Difference between a linear problem and a non-linear problem? Essence of Dot-Product and Kernel trick - algorithm

The kernel trick maps a non-linear problem into a linear problem.
My questions are:
1. What is the main difference between a linear and a non-linear problem? What is the intuition behind the difference of these two classes of problem? And How does kernel trick helps use the linear classifiers on a non-linear problem?
2. Why is the dot product so important in the two cases?
Thanks.

When people say linear problem with respect to a classification problem, they usually mean linearly separable problem. Linearly separable means that there is some function that can separate the two classes that is a linear combination of the input variable. For example, if you have two input variables, x1 and x2, there are some numbers theta1 and theta2 such that the function theta1.x1 + theta2.x2 will be sufficient to predict the output. In two dimensions this corresponds to a straight line, in 3D it becomes a plane and in higher dimensional spaces it becomes a hyperplane.
You can get some kind of intuition about these concepts by thinking about points and lines in 2D/3D. Here's a very contrived pair of examples...
This is a plot of a linearly inseparable problem. There is no straight line that can separate the red and blue points.
However, if we give each point an extra coordinate (specifically 1 - sqrt(x*x + y*y)... I told you it was contrived), then the problem becomes linearly separable since the red and blue points can be separated by a 2-dimensional plane going through z=0.
Hopefully, these examples demonstrate part of the idea behind the kernel trick:
Mapping a problem into a space with a larger number of dimensions makes it more likely that the problem will become linearly separable.
The second idea behind the kernel trick (and the reason why it is so tricky) is that it is usually very awkward and computationally expensive to work in a very high-dimensional space.

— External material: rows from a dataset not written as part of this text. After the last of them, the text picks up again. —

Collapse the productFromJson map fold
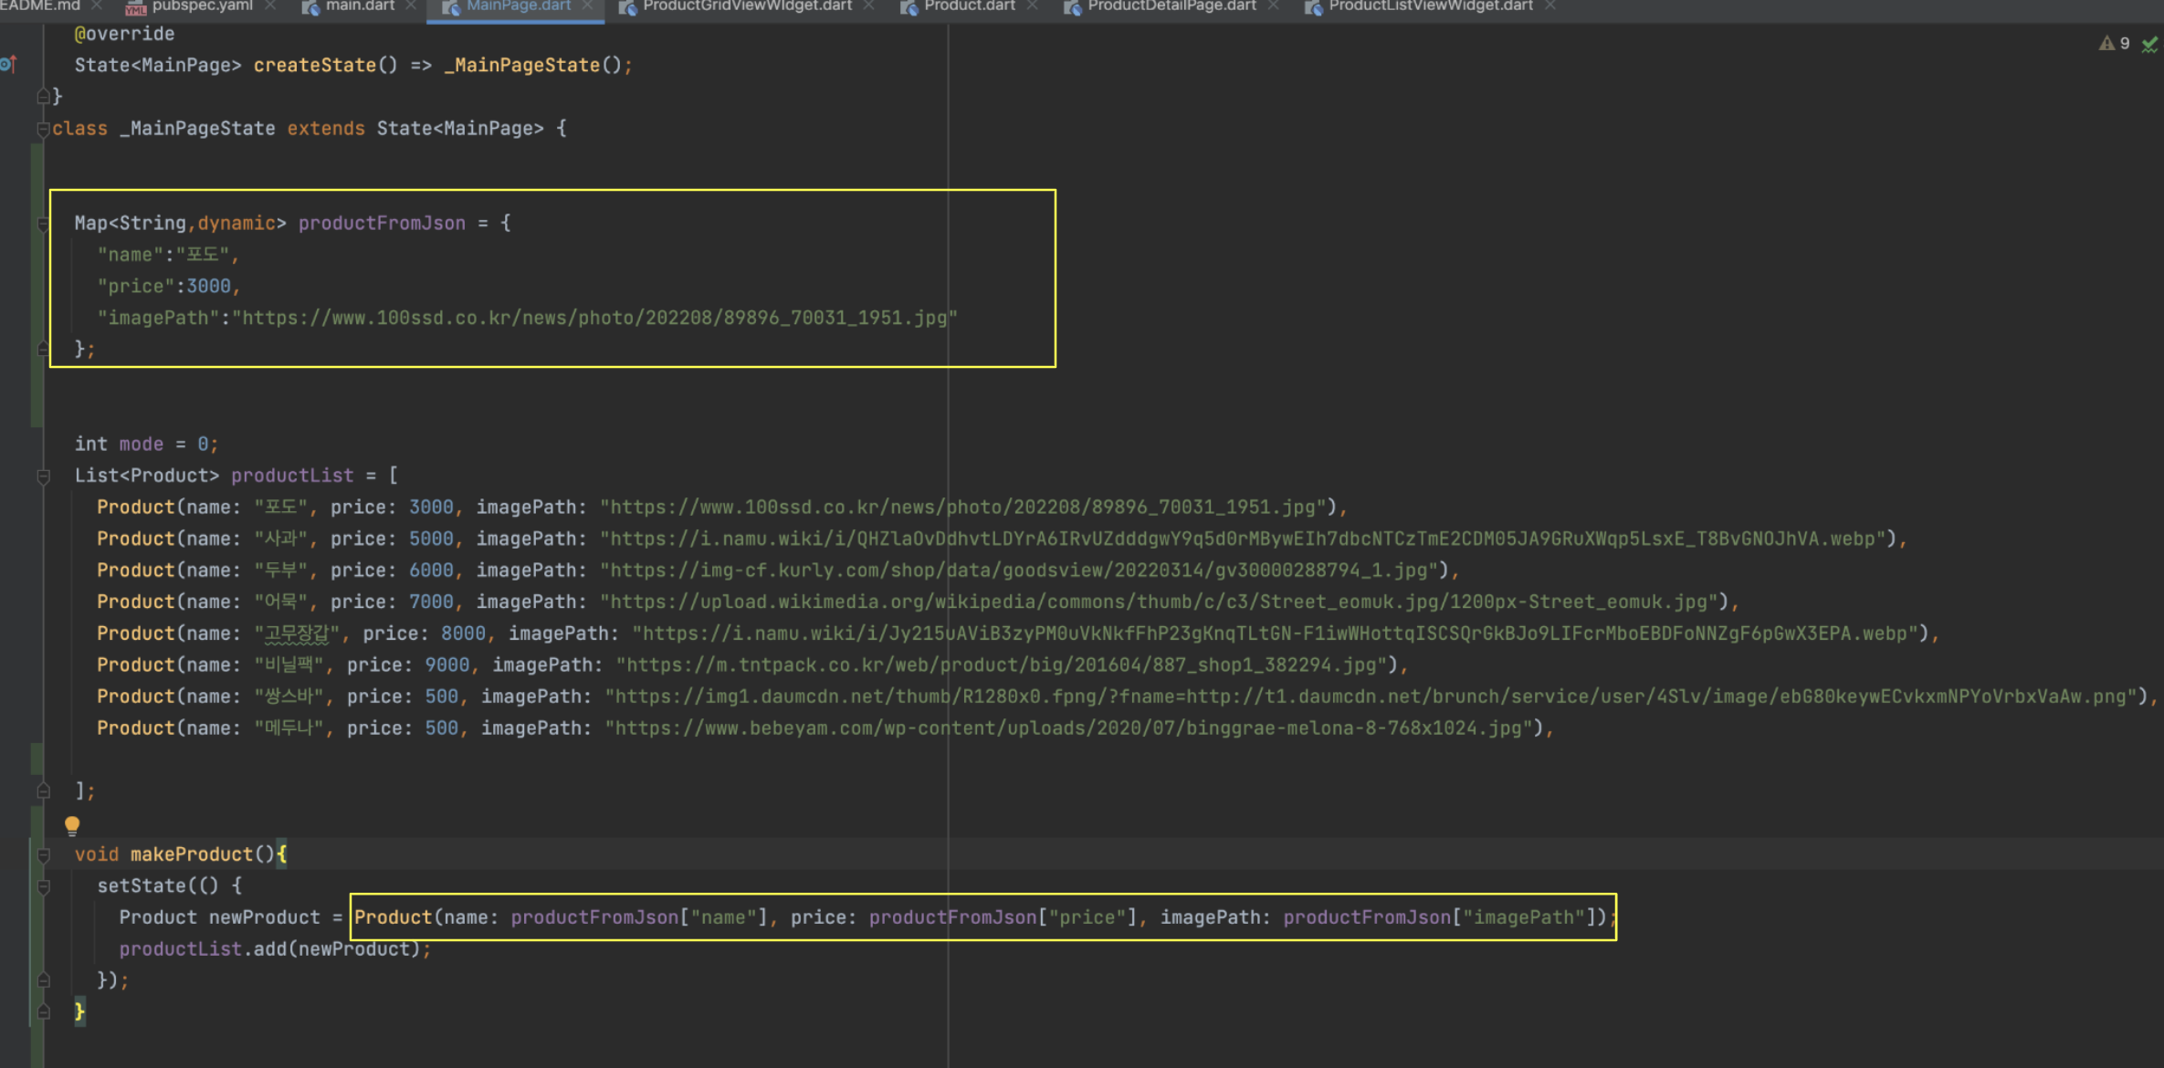 [x=43, y=224]
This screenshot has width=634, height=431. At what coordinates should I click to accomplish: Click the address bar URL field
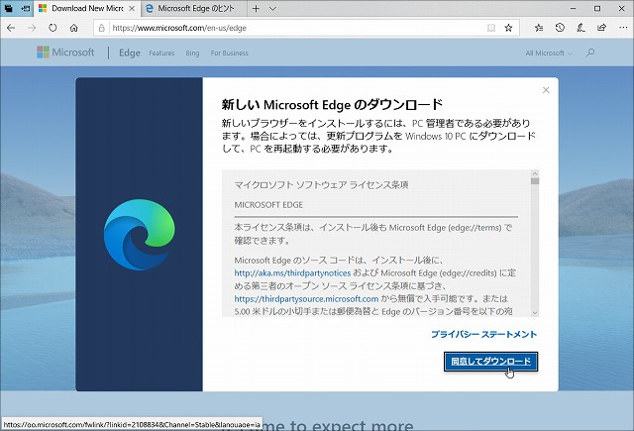[x=297, y=28]
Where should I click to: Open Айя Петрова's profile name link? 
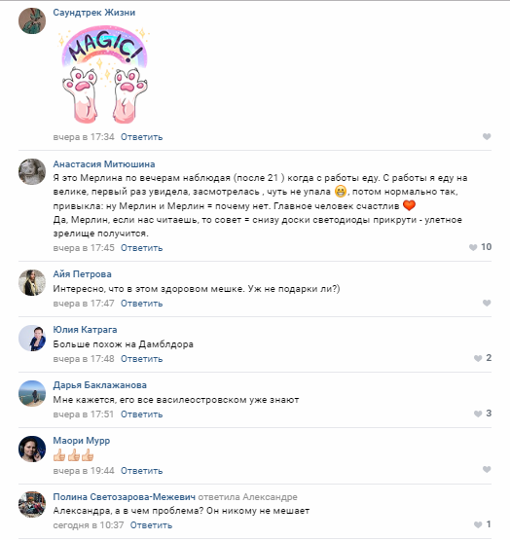pyautogui.click(x=82, y=274)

However, if an algorithm only uses the dot products between points (which you can think of as distances), then you only have to work with a matrix of scalars. You can implicitly perform the calculations in the higher-dimensional space without ever actually having to do the mapping or handle the higher-dimensional data.

Many classifiers, among them the linear Support Vector Machine (SVM), can only solve problems that are linearly separable, i.e. where the points belonging to class 1 can be separated from the points belonging to class 2 by a hyperplane.
In many cases, a problem that is not linearly separable can be solved by applying a transform phi() to the data points; this transform is said to transform the points to feature space. The hope is that, in feature space, the points will be linearly separable. (Note: This is not the kernel trick yet... stay tuned.)
It can be shown that, the higher the dimension of the feature space, the greater the number of problems that are linearly separable in that space. Therefore, one would ideally want the feature space to be as high-dimensional as possible.
Unfortunately, as the dimension of feature space increases, so does the amount of computation required. This is where the kernel trick comes in. Many machine learning algorithms (among them the SVM) can be formulated in such a way that the only operation they perform on the data points is a scalar product between two data points. (I will denote a scalar product between x1 and x2 by <x1, x2>.)
If we transform our points to feature space, the scalar product now looks like this:
<phi(x1), phi(x2)>
The key insight is that there exists a class of functions called kernels that can be used to optimize the computation of this scalar product. A kernel is a function K(x1, x2) that has the property that
K(x1, x2) = <phi(x1), phi(x2)>
for some function phi(). In other words: We can evaluate the scalar product in the low-dimensional data space (where x1 and x2 "live") without having to transform to the high-dimensional feature space (where phi(x1) and phi(x2) "live") -- but we still get the benefits of transforming to the high-dimensional feature space. This is called the kernel trick.
Many popular kernels, such as the Gaussian kernel, actually correspond to a transform phi() that transforms into an infinte-dimensional feature space. The kernel trick allows us to compute scalar products in this space without having to represent points in this space explicitly (which, obviously, is impossible on computers with finite amounts of memory).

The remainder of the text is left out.